Announcing NetBSD 6.0, “Some NetBSD 6.0 highlights are: support for thread-local storage (TLS), Logical Volume Manager (LVM) functionality, rewritten disk quota subsystem, new subsystems to handle flash devices and NAND controllers, an experimental CHFS file system designed for flash devices, support for Multiprotocol Label Switching (MPLS) protocol, and more. This release also introduces NPF – a new packet filter, designed with multi-core systems in mind, which can do TCP/IP traffic filtering, stateful inspection, and network address translation (NAT).”
10 Things You Didn’t Know Ruby Could do, by James Edward Gray II. Even I learned a few new tricks!

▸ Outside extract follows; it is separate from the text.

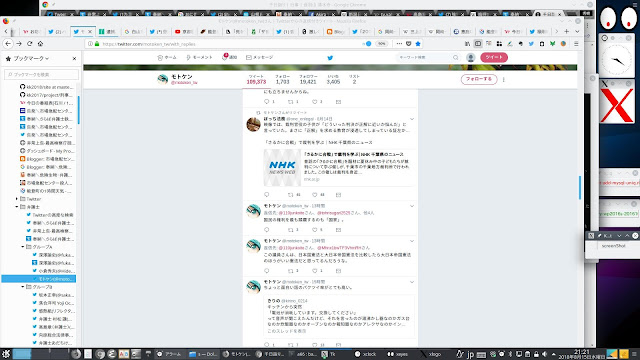Go to Firefox home page icon
The width and height of the screenshot is (640, 360).
click(40, 44)
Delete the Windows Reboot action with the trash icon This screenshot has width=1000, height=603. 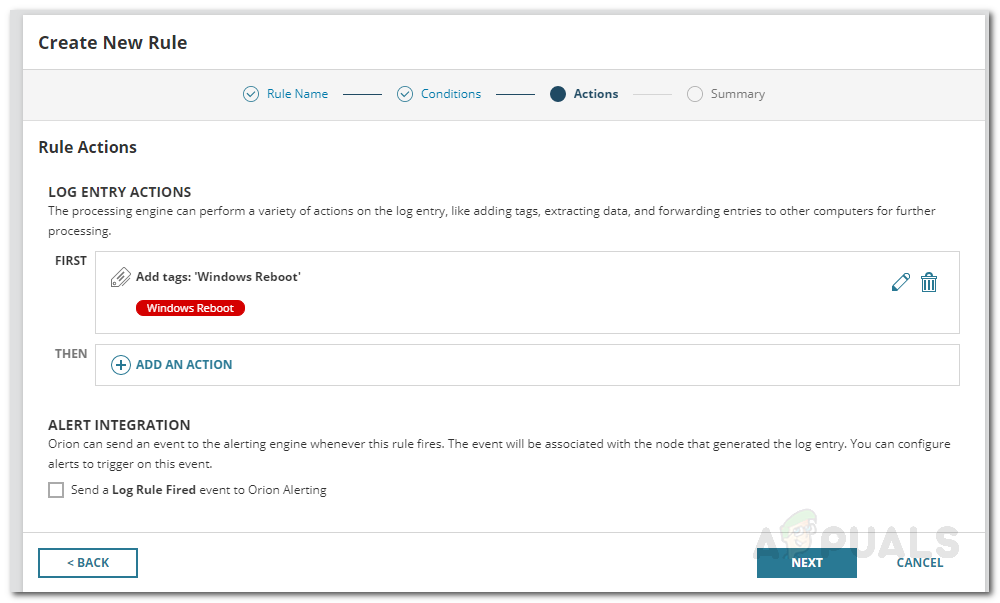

plv8js is a procedural language add-on for PostgreSQL, which means you can define JavaScript functions that run inside a PostgreSQL server using google V8 Engine. Perfect match for PostgreSQL recent JSON fields.
jq is like sed for JSON data – you can use it to slice and filter and map and transform structured data with the same ease that sed, awk, grep and friends let you play with text. Nice.
ssh-chain, ssh via a chain of intermediary hosts. Awesome.
APL\360 History, as remembered by Adin Falkoff, Manager of the APL Project.
VIM Adventures is an online game based on VIM’s keyboard shortcuts. It’s the “Zelda meets text editing” game.
LZ4 is a very fast lossless compression algorithm, providing compression speed at 300 MB/s per core, scalable with multi-cores CPU. It also features an extremely fast decoder, with speeds up and beyond 1GB/s per core, typically reaching RAM speed limits on multi-core systems.
Shampoo, a set of tools for remote Smalltalk development with Emacs.